Scott Koenig (President and CEO)

Yeah. Again, what we wanted to do is give you a representative feel for the various durability, and we felt that this was a good representation with regard to RECIST, with measurable disease at baseline. But I would say that our general view is that this can be extended to, you know, patients with bony disease as well, et cetera. So we're just... You know, we have this balance that we want to provide investors a look at this data as we had promised, but at the same time is having additional data that we can then present at scientific conferences. But nothing here is more selective in that regard.

Kelsey Goodwin (VP and Senior Equity Research Analyst)

Got it. Okay. Thank you so much.

Operator (participant)

Our next question comes from the line of Peter Lawson with Barclays.

Peter Lawson (Managing Director and Senior Equity Research Analyst)

Great. Thank you. Thanks, Scott, for the update. Just wonder if you could possibly characterize what the spider plots look like, and, you know, if these, these patients are staying on, and the PSA 50 reduction or PSA reductions improving over time, or kind of the best way you could potentially characterize that?

Scott Koenig (President and CEO)

Yeah, again, what we try to do is give you a capsule summary, but I would say that the spider plots are exceptionally encouraging. As we had shown in the Phase I data, you will see initial reductions in PSAs and, you know, they seem to be sustained for long periods of time and in a time interval, at least at this interim data, going forward.

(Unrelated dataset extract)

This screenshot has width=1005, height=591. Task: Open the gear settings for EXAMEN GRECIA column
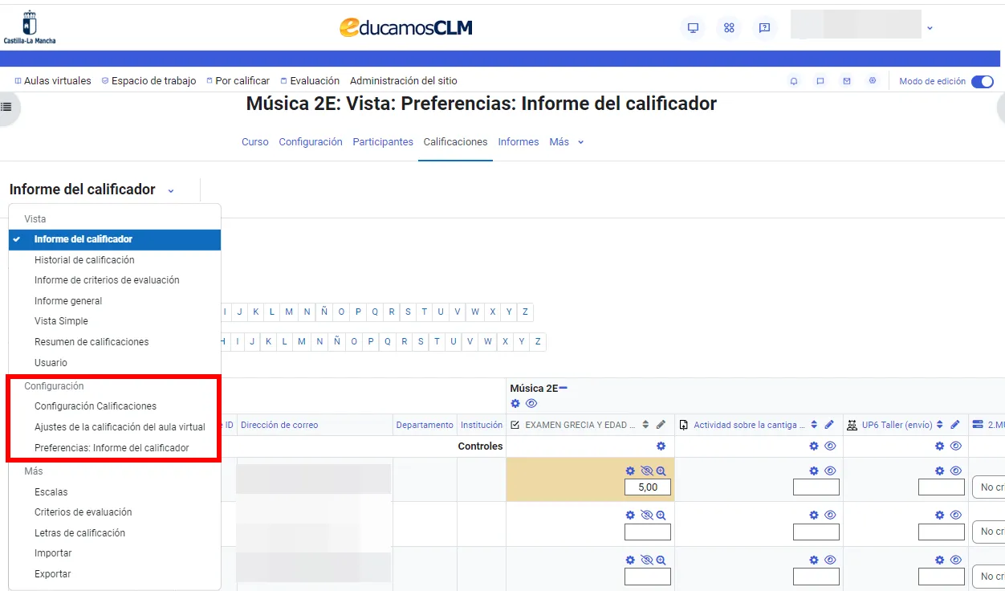tap(661, 446)

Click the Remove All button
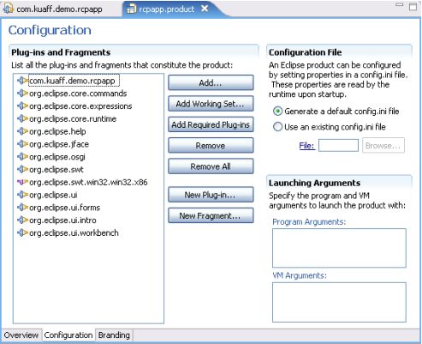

Clearly, there are individual patients that, you know, will not have the continued PSA 50 responses, but I would say, as we characterize at Phase I, they do very well over a long period of time.

Peter Lawson (Managing Director and Senior Equity Research Analyst)

Gotcha. Thank you. And the PSA50 reduction was higher in that lower dose. Was that driven by a lower discontinuation rate, or is there something else going on?

Scott Koenig (President and CEO)

I, I think this is just, you know, idiosyncratic. I would not overinterpret these. Even though these are nice size populations, I don't think there is anything of particular. I would say, I would more look at, I mean, the 50/50 with regard to the patients that are, that had at least one PSA 50 reduction. I think says that both populations are, are seeing a similar, even though the confirmed ones seem a little lower on the 2.7. I think it's, it's, it's just spurious in that regard, and as I pointed out, is expecting that those numbers could potentially increase over time. So I, I, I don't look at that as a definitive parameter of a difference at this point.

Peter Lawson (Managing Director and Senior Equity Research Analyst)

Got you. Thank you. Then final question, whether the PSA reductions or it's, if it's ORR or disease control rate, what correlates best in your mind for this agent and PFS?

Scott Koenig (President and CEO)

My sense, it's going to be rPFS and disease control rate. As I, you know, pointed out previously, avoiding new growth of lesions is the most important thing here. And so that, obviously, if a patient has 30% or greater, it's recorded as a PR, but if a patient has 20% reduction, it'll be recorded as a stable disease. As long as there are no new lesions, I think that that is fine. But, you know, again, we'll have to see as the data continues to mature.

Peter Lawson (Managing Director and Senior Equity Research Analyst)

Gotcha. Okay, thank you so much.

Operator (participant)

That concludes today's question and answer session. I'd like to turn the call back to Dr. Koenig for closing remarks.

Scott Koenig (President and CEO)

Well, thank you, everybody, for your questions today, and we look forward to following up the completion of the TAMARACK study and further updates on our other programs soon. Have a good evening.

Operator (participant)

This concludes today's conference call. Thank you for participating. You may now disconnect.